With today's release of the highly anticipated Mueller
Report, I'd like to say the attorney general should
question the three men known to have snooped on the Trump campaign.
‘I think spying did occur,” Attorney General William P.
Barr told a Senate subcommittee last Wednesday. He was
speaking about the FBI’s probe into possible coordination between Russia and
the Trump campaign, as well as the resulting special-counsel investigation.
I can
tell Mr. Barr what I know from experience. There’s nothing to “think” about.
The spying happened, and it happened to me. The real question is why it
happened. What drove U.S. intelligence organizations during the Obama
administration to use unvetted information and inconclusive spy operations
against the Republican nominee and his staff?
During
my time as an adviser to the Trump campaign, federal intelligence and
law-enforcement organizations used operatives to contact me in person and via e-mail
on multiple occasions. Their goal? To discuss rumored coordination efforts with
Russia and extract evidence of a collusion crime.
“Operative”
is a euphemistic term for these men. "Spies" is a more fitting label.
One is Stefan Halper, a professor at the University of Cambridge who runs
intelligence seminars and has deep ties to the CIA. The Washington Post named him as the FBI informant who approached at
least three members of the Trump campaign. Then there’s Alexander Downer, who
had the lofty title of Australian high commissioner
to the U.K. and was an adviser to the British private intelligence firm Hakluyt
& Co. Finally, there’s Joseph Mifsud, who taught at Rome’s Link Campus
University, where many faculty members have ties to intelligence agencies. [more...]

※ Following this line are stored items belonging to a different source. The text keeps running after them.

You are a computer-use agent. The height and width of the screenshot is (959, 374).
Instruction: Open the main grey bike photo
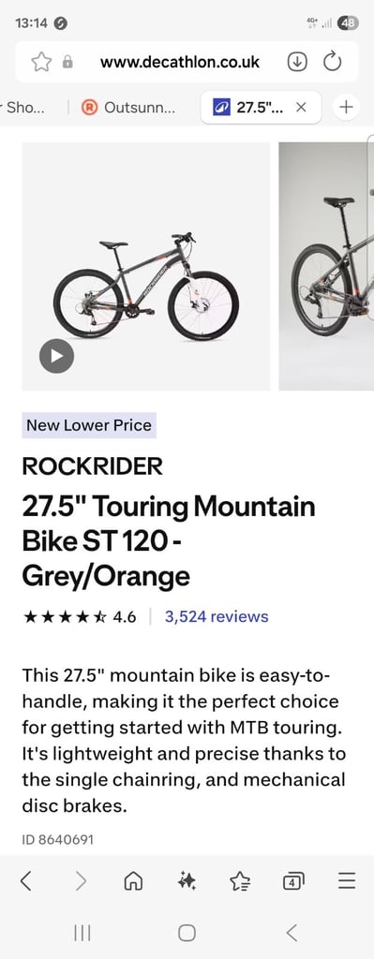pos(145,266)
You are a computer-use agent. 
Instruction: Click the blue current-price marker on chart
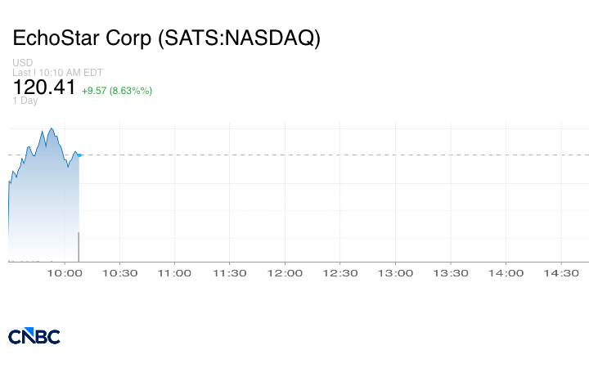coord(79,155)
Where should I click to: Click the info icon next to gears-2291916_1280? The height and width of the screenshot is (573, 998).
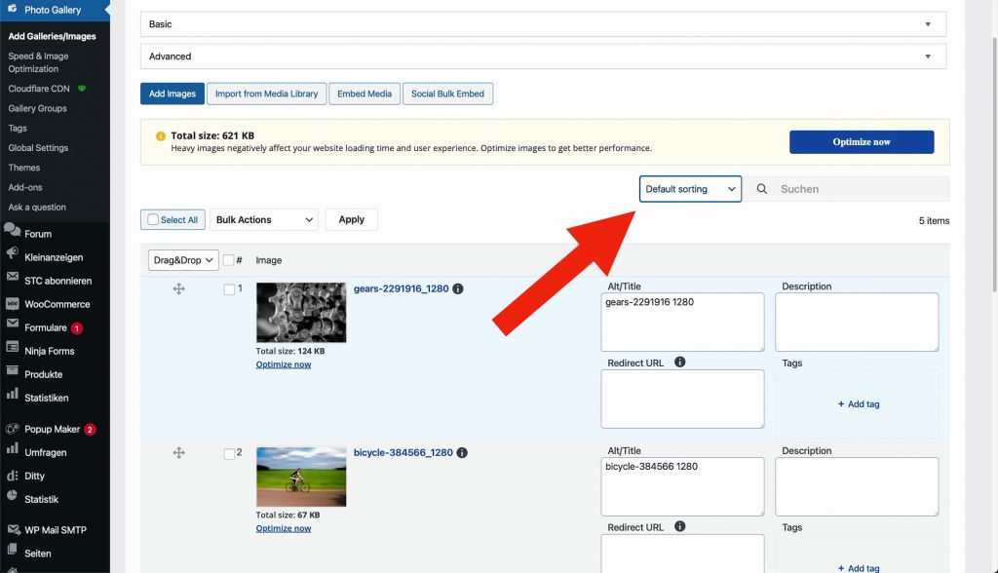(x=458, y=289)
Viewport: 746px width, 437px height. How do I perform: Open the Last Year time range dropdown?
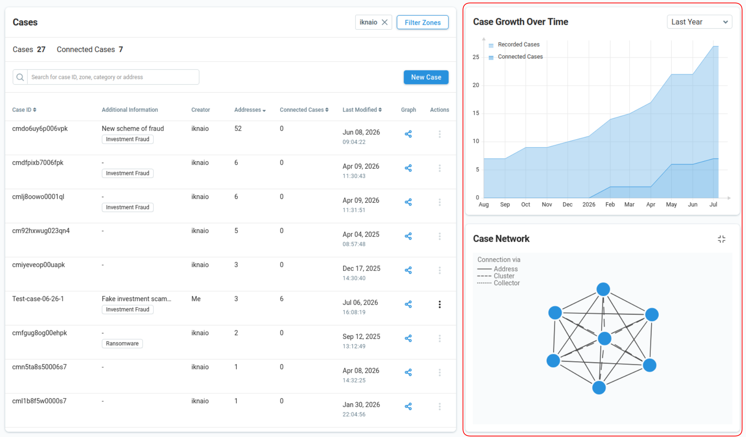click(x=699, y=22)
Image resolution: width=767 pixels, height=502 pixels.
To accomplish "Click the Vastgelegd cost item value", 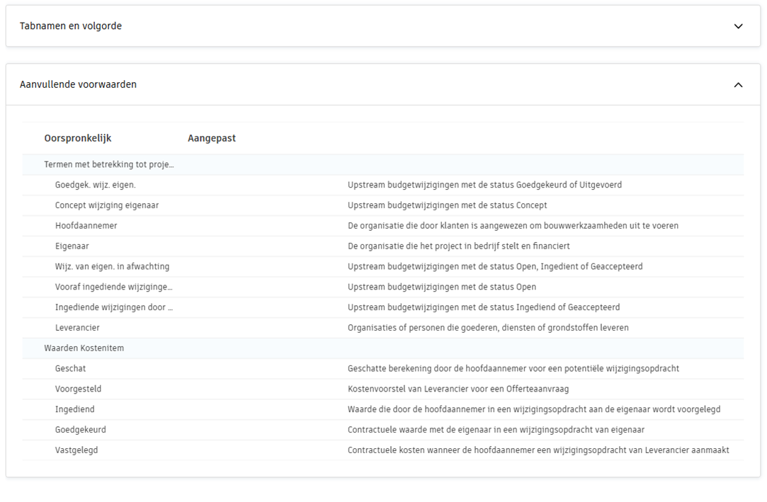I will pos(76,450).
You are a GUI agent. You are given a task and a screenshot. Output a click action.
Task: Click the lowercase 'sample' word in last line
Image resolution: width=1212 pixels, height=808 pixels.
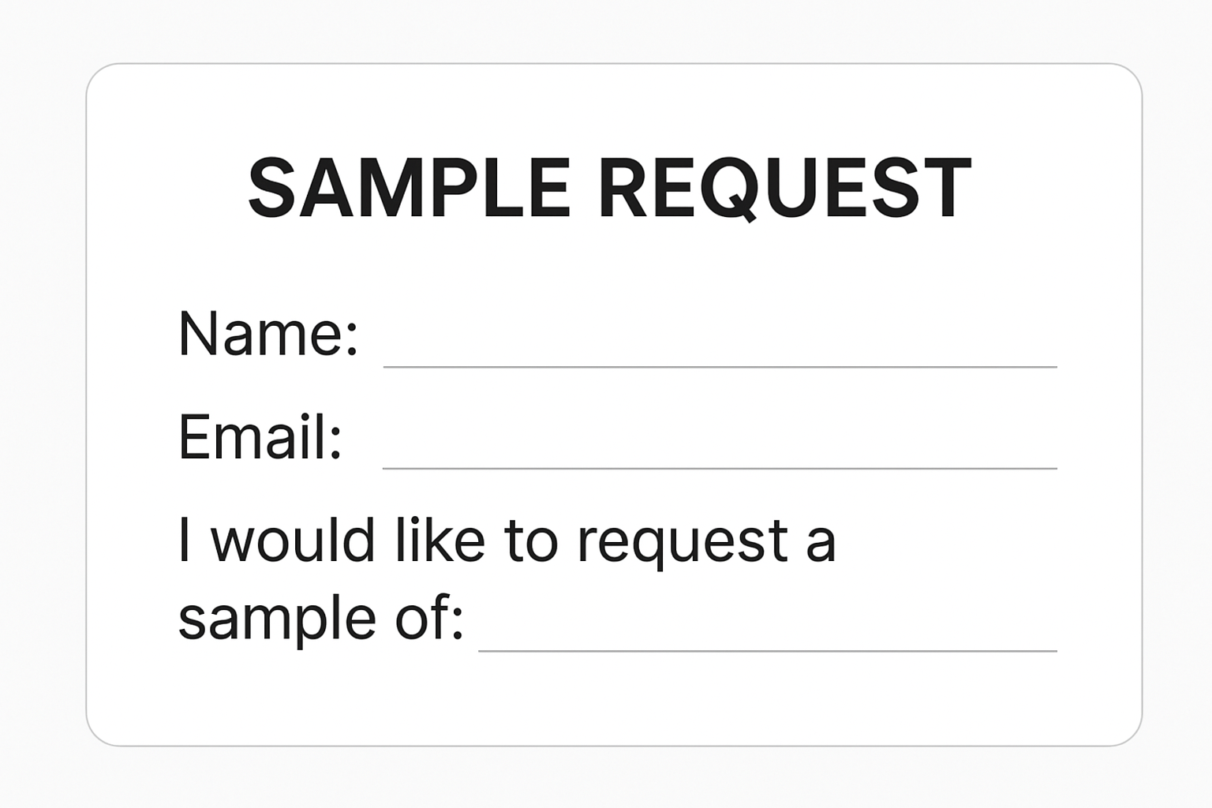coord(276,619)
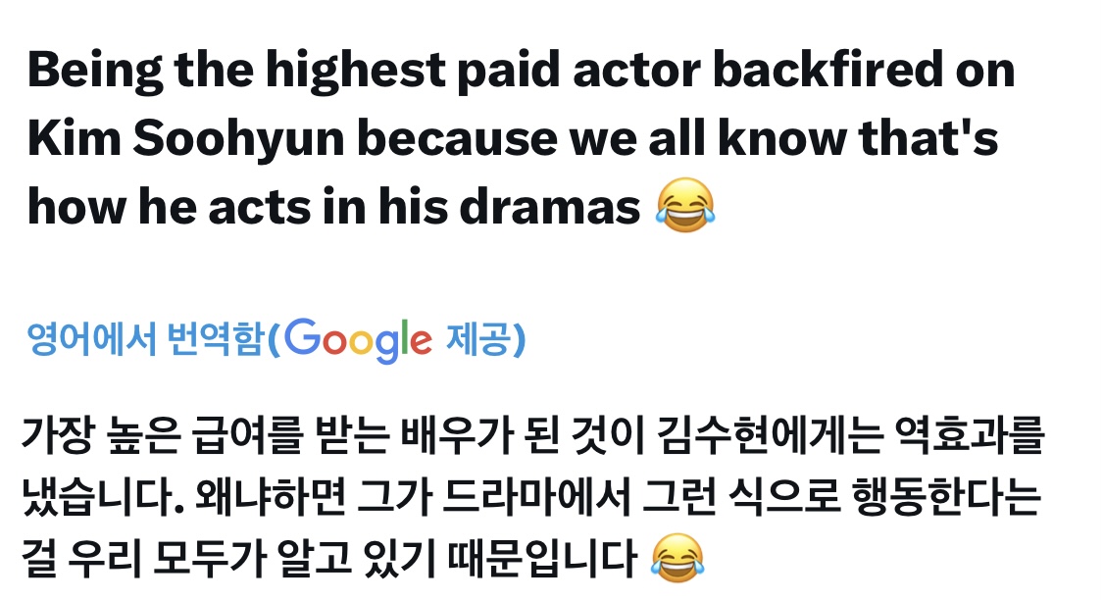This screenshot has height=600, width=1103.
Task: Click the word 'know' in the second line
Action: click(781, 138)
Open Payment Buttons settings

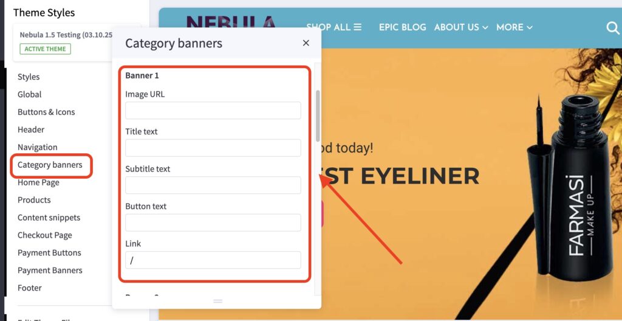point(49,253)
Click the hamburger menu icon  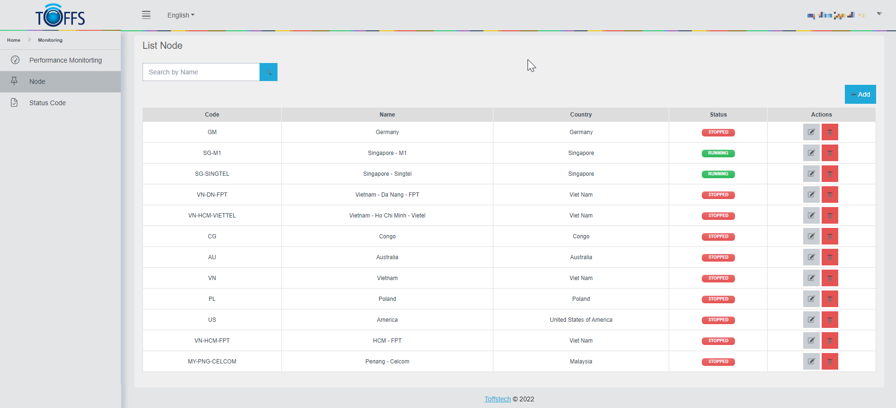(146, 15)
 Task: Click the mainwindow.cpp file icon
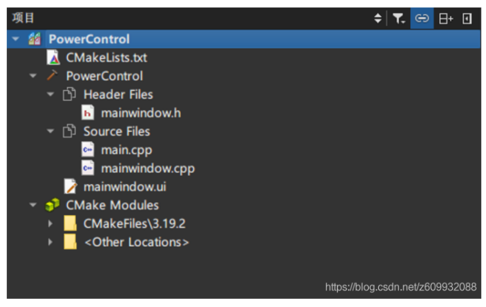[x=88, y=168]
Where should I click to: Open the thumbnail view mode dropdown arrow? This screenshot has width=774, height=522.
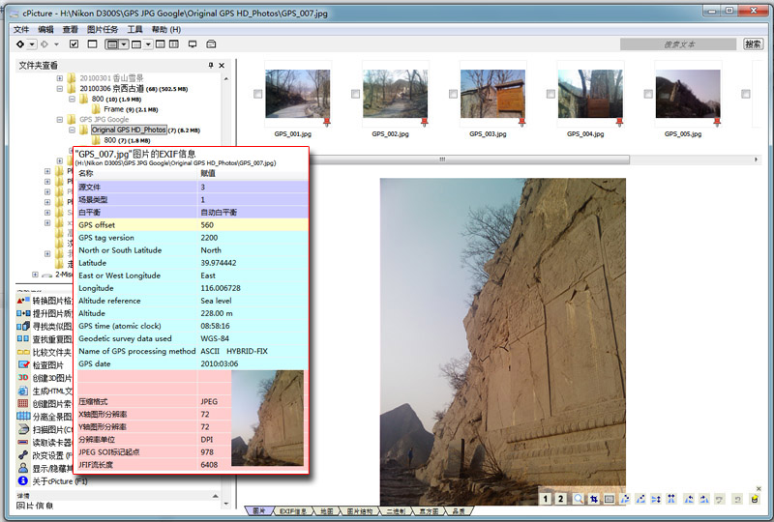point(126,44)
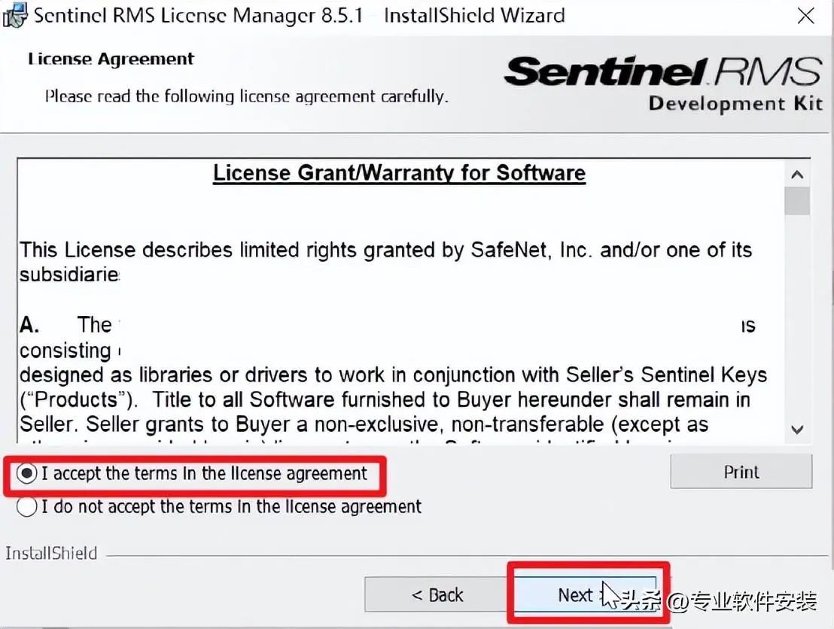The image size is (834, 629).
Task: Click the license scrollbar up arrow
Action: tap(797, 175)
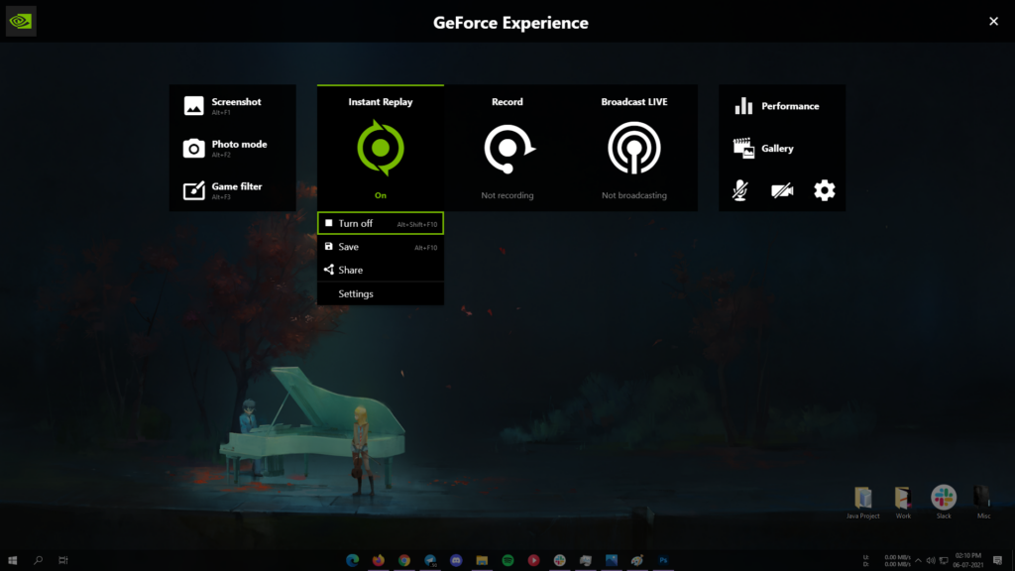Turn off Instant Replay
1015x571 pixels.
[381, 222]
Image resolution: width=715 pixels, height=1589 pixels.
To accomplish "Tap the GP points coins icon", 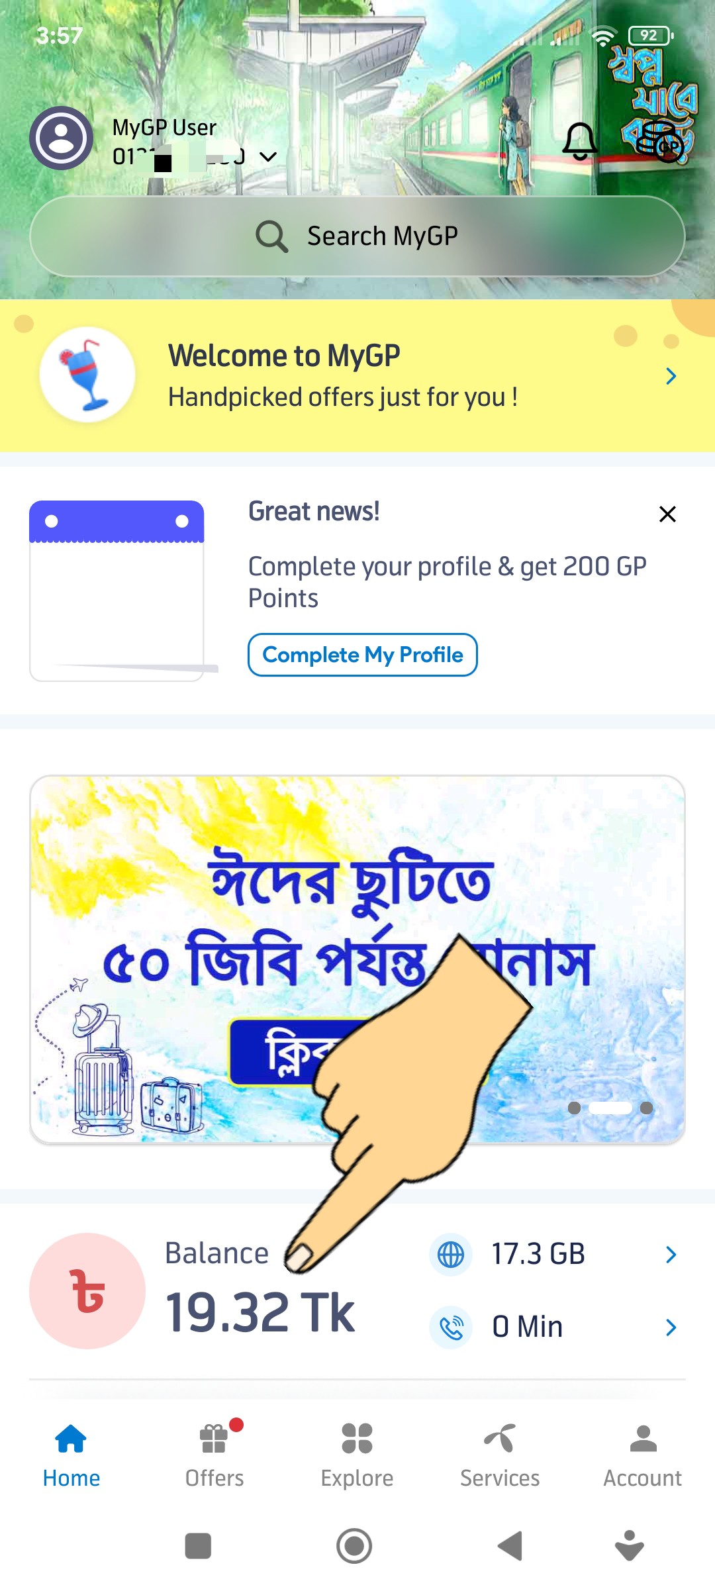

ABOUT THE AUTHOR: George Papadopoulos is a
former adviser to President Trump and Secretary of Housing and Urban
Development. He became the first person to plead guilty in the Mueller
Investigation when on October 5, 2017 he conceded that he had lied to the
F.B.I. about a conversation with a professor during which he was told that
Moscow had “dirt” on Hillary Clinton and “thousands of e-mails,” according to
court records. Papadopoulos was sentenced to 14 days in jail, fined $9,500 and
ordered to complete 200 hours of community service and one year of probation
after serving his sentence.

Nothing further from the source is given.